Detecting and estimating biochemical dispersion of a moving source in a semi-infinite medium

Statistical methods for detecting and estimating biochemical dispersion by a moving source using model-based integrated sensor array processing are developed. Two possible cases are considered: a homogeneous semi-infinite medium (corresponding to the environment such as air above the ground for an airborne source) or a two-layer semi-infinite medium (e.g., shallow water). The proposed methods can be extended to more complex scenarios. The goals are to detect and localize the biochemical source, determine the space-time concentration distribution of the dispersion, and predict its cloud evolution.
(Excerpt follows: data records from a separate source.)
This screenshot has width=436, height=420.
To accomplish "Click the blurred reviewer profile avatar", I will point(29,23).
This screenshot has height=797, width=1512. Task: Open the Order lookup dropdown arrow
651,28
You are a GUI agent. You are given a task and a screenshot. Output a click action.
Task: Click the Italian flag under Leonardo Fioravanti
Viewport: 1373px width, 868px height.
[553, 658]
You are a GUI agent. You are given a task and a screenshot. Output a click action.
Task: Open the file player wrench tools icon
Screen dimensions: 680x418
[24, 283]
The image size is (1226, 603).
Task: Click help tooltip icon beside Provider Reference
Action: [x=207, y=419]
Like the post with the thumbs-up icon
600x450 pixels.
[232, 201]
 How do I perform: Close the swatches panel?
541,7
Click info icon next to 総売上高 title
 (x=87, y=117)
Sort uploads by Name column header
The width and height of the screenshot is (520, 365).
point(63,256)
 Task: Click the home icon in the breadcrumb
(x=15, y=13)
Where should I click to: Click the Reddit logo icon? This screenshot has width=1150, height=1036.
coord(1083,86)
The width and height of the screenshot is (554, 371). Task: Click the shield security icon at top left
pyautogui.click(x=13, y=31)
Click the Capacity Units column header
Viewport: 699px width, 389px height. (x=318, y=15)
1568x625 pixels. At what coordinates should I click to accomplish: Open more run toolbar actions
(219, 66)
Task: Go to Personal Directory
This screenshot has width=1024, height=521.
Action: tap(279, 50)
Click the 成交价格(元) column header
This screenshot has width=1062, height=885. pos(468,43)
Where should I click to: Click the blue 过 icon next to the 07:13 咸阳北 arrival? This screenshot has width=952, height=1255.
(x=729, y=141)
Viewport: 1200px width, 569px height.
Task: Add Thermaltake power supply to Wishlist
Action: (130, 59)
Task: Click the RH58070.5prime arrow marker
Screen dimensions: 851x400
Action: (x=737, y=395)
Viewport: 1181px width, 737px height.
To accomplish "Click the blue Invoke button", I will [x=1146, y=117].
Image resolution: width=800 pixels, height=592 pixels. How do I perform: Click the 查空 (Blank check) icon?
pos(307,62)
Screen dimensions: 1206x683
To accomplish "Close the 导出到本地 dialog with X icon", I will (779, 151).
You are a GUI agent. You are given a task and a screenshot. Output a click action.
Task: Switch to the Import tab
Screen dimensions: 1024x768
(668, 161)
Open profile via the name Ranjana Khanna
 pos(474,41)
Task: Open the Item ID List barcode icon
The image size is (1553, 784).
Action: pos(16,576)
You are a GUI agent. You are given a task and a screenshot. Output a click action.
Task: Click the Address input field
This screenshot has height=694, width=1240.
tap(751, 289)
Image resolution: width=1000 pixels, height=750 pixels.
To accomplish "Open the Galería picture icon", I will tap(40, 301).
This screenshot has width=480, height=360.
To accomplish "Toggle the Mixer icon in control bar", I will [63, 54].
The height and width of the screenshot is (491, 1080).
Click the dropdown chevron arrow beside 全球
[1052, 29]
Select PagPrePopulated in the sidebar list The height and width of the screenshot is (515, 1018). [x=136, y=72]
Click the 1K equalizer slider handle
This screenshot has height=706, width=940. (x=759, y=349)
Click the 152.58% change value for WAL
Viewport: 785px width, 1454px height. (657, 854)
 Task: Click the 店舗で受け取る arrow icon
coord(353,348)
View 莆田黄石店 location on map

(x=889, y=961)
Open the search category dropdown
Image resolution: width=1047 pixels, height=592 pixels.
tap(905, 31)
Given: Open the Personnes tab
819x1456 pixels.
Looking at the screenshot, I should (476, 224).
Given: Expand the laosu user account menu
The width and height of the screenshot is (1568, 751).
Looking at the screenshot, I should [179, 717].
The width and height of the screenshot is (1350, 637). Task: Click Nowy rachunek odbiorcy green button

Potential applications include security, environmental monitoring, pollution control, simulating hazardous accidents, and explosives detection. Diffusion models of the biochemical substance concentration distribution are derived under various boundary and environmental conditions. A maximum-likelihood algorithm is used to estimate the biochemical concentration distribution in space and time, and the Cramér Rao bound is computed to analyze its performance. Two detectors (generalized-likelihood ratio test (GLRT) and a mean-difference detector) are derived and then their performances are determined in terms of the probabilities of detection and false alarm. The results can be used to design the sensor array for optimal performance. Numerical examples illustrate the results of the concentration distribution and the performances of the proposed methods.